Accompanying these complaints are repeated claims that ‘something must be done’. This normally means something military. The aforementioned Atlantic article, for instance, claims that,

Military force and deterrence may also be the key to ending the Syrian war. … The war in Syria will only end when the aggressors know America is serious—about diplomacy, about sanctioning the aggressors, and about using military force not just to fight isis, but to protect Syrians. Continued failure to take these steps will only make America an accessory to evil.

And yet, if we are to believe the UN report I began with, the United States and its allies have been more destructive than the Syrian government and the Russians. Raqqa is not a unique case either. Patrick Cockburn of The Independent newspaper, for instance, has described the ‘mass slaughter’ of civilians in Mosul, with ‘appalling damage inflicted by continuing artillery and rocket fire aimed over a five-month period at a confined area jam-packed with civilians who were unable to escape.’ Despite this, there seems to be an extraordinary lack of indignation over such matters, let alone any calls to ‘do something’ to stop the Americans and their allies from killing civilians.

_Information supplied:_
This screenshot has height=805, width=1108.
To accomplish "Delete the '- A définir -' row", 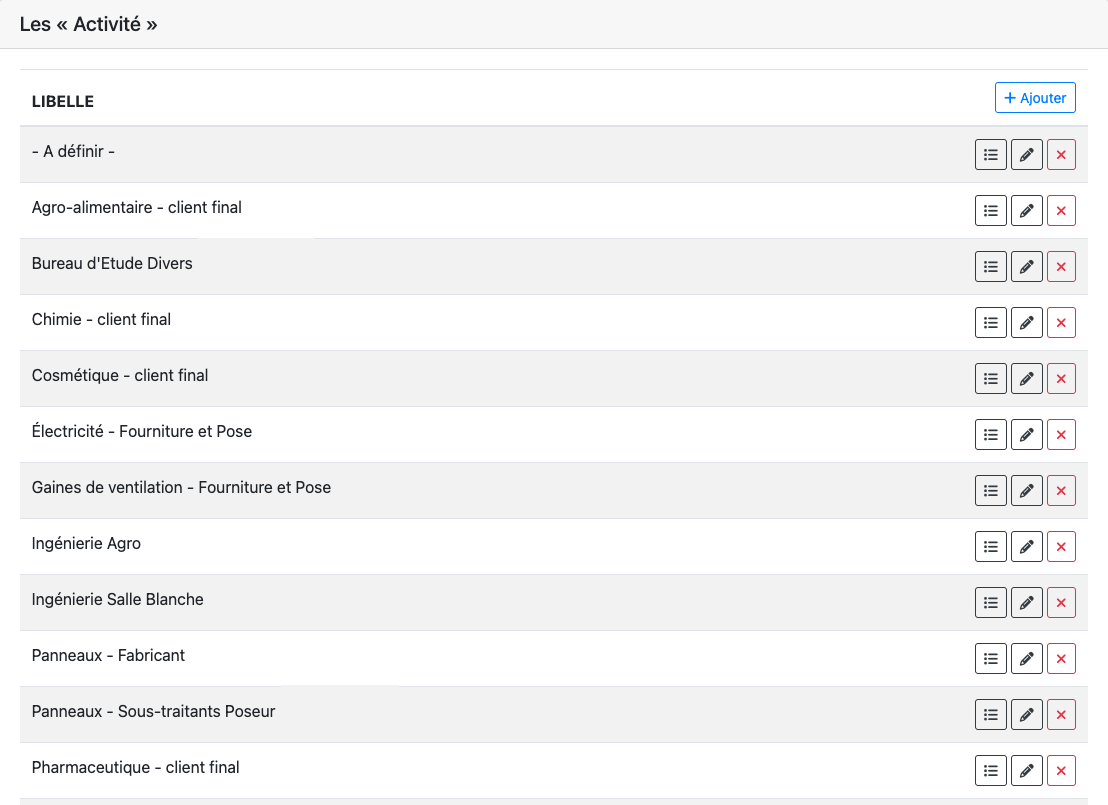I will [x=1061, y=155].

_Required work:_
1 > From the excerpt on the Syrian war, return the passage that begins at the words "Military force and" and stops after "accessory to evil.", copied exactly.
2 > Using the excerpt on the Syrian war, decide whether each statement agrees with it, answering yes or no and quoting the deciding words. (a) The cited article claims the war in Syria will only end when the aggressors know America is serious. (b) The excerpt presents Raqqa as the only case of such destruction. (c) The artillery and rocket fire on Mosul is described as lasting over a five-month period.

_Numbered responses:_
1 >
Military force and deterrence may also be the key to ending the Syrian war. … The war in Syria will only end when the aggressors know America is serious—about diplomacy, about sanctioning the aggressors, and about using military force not just to fight isis, but to protect Syrians. Continued failure to take these steps will only make America an accessory to evil.

2 >
(a) Yes: "The war in Syria will only end when the aggressors know America is serious"
(b) No: "Raqqa is not a unique case either."
(c) Yes: "aimed over a five-month period at a confined area jam-packed with civilians"